→ PASSAGE DU TEXTE:
********************

L’homme derrière le mythe

© Hergé Moulinsart - 2016
© Hergé Moulinsart – 2016

Hergé à l’honneur d’une
magnifique exposition

On est tous entrés un
jour dans Tintin : dans un
temple inca, en
Amérique, en Chine ou
sur la lune. Pour moi, ce
fut au Tibet à l’occasion
de l’une des plus belles
histoires d’amitié que la
littérature
contemporaine ait créé.
Tintin s’aventure sur les
pentes escarpées de
l’Himalaya à la recherche de son ami Tchang qu’il a sauvé dans le
Lotus Bleu.

Cette histoire est née dans l’esprit d’un homme, celui de Georges
Rémi alias Hergé. Le père de l’un des personnages les plus célèbres
de l’histoire, dont le général de Gaulle disait à juste titre qu’il était
« son unique rival » est aujourd’hui l’objet d’une formidable
exposition au Grand Palais et d’un catalogue fort instructif. Hergé se
voulait journaliste. Il le fut à travers son héros. Entré très jeune au
journal conservateur 20e siècle, Hergé n’a que 22 ans lorsqu’il créé
Tintin dont le succès est immédiat. Et très vite, le personnage et son
créateur ne firent plus qu’un.

L’exposition ainsi que le catalogue mais aussi le film de l’exposition
signé Hugues Nancy, indissociable de l’exposition, permettent de
pénétrer la création en montrant l’élaboration des albums, qu’Hergé
réalisa seul jusqu’au Trésor de Rackham le rouge puis à la tête d’un
studio à la manière d’un grand peintre. Rubens eut Van Dyck, Hergé
a eu Edgar P. Jacobs.

Hergé, c’est d’abord un dessin, celui de la ligne claire constituée de
ce trait unique dont il fut l’inventeur. Coloriste hors pair, l’exposition
présente les magnifiques compositions du Secret de la Licorne ou le
traitement du noir dans On a marché sur la Lune qu’Hergé obtenait au
prix d’une minutie incroyable.

********************

→ LA CONSIGNE: D’après le texte sur l’exposition consacrée à Hergé, quel âge avait Hergé lorsqu’il a créé Tintin ?

→ EXTRAIT DES DONNÉES:

********************

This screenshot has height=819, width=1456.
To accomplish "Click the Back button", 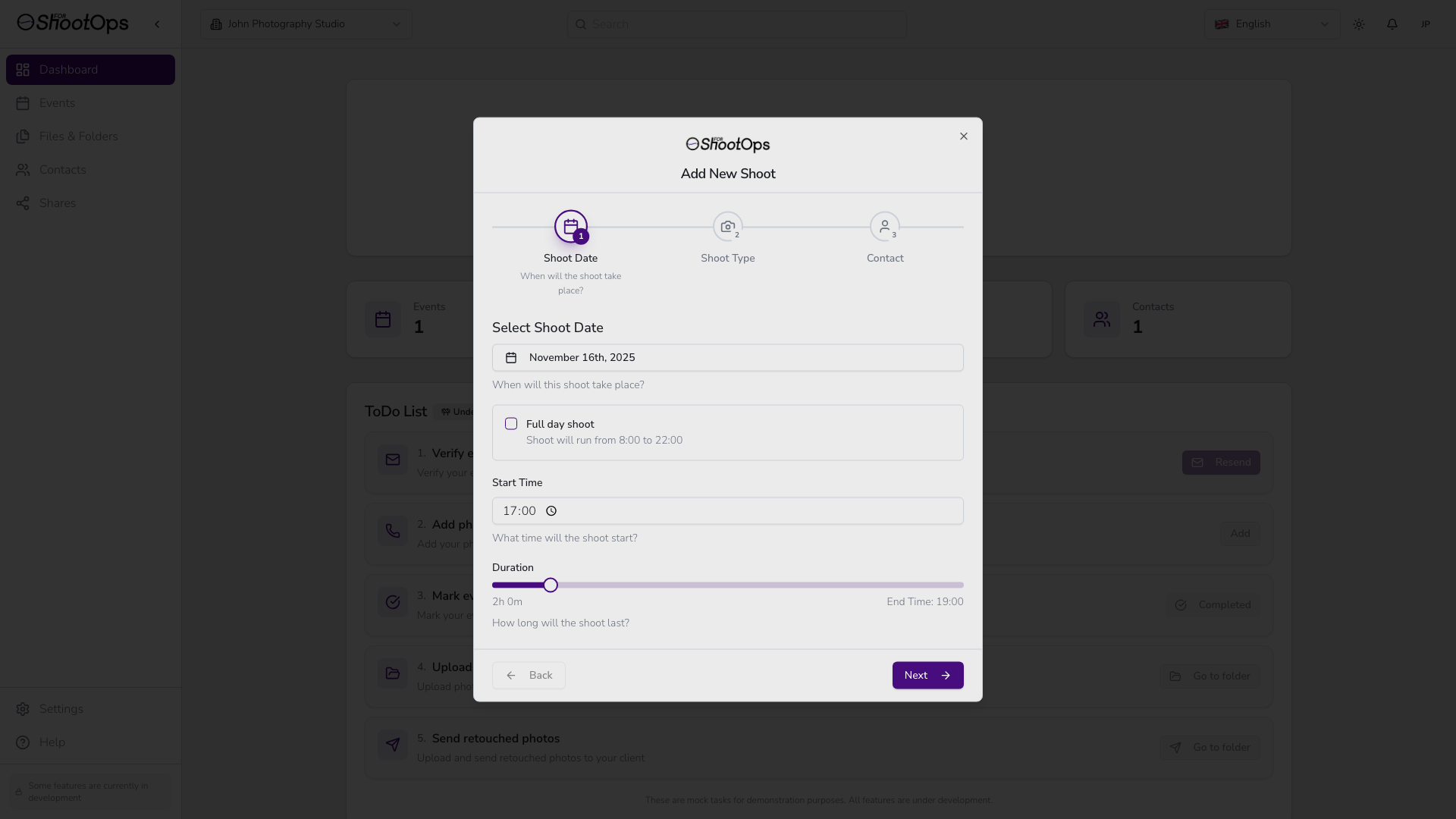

********************

→ LE RÉSULTAT: Il avait 22 ans.